Structural studies revealed that AGA are composed of (1 → 4)-linked α-d-Galacturonic acid backbone substituted with apiose side chains via β1-2 or β1-3 links [4,5]. The linkage groups were significantly similar between the species, but the degree of apiose extension varied considerably, with higher ratios of two-apiose substitutions in Spirodela polyrhiza and lower ratios in Wolffia australiana [6].

Apiose-containing cell wall fragments may be involved in signaling cascades which orchestrate defense against pathogens [1]. It has also been shown they have anti-viral and cryoprotective applications. However, while their structure suggested substantial hygroscopic properties, there is no study aiming to investigate the intrinsic property of AGA.
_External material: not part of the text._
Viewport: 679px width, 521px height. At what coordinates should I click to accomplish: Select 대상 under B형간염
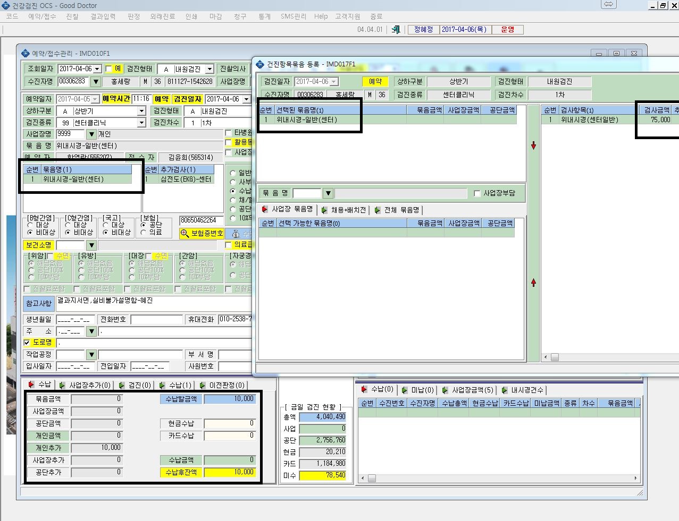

Hydration is a key aspect of the skin that influences its physical and mechanical properties [7], especially in its outer layer, the Stratum corneum (SC) [8]. Environmental factors such as dry climate, exposure to wind or cold weather, hormonal variations or even drugs induce skin dehydration, mainly affecting the SC. Water loss regulation by physiological processes such as production of lipids and natural moisturizing factors could be impacted. Thereby, the skin needs the use of moisturizing treatments. Hence, it could be possible to increase the water content with humectants or reducing water loss by using occlusive oils and lipid-modulating agents [9]. Humectants correspond to hygroscopic agents that attract and retain water into the SC and thus increase the cutaneous hydration level.

The aim of this study was thus to investigate the hygroscopicity of AGA to use them as active ingredient displaying humectant properties. For this purpose, we were interested in Spirodela polyrhiza, one of the species with the higher content of AGA and whose structure is detailed in the literature. First, molecular modeling study was conducted to generate the tridimensional structure of representative molecules of AGA. Then, molecular dynamics (MD) simulations were run to estimate contact frequencies between AGA and water molecules. After a dedicated and patented process aiming to isolate and purify AGA from Spirodela polyrhiza, their hygroscopic potential was evaluated in vivo by tracking deuterated water (D2O) using confocal Raman microspectroscopy. Altogether, these experimentations demonstrated that AGA are natural molecules displaying a high hygroscopic potential, able to capture and retain water in the SC.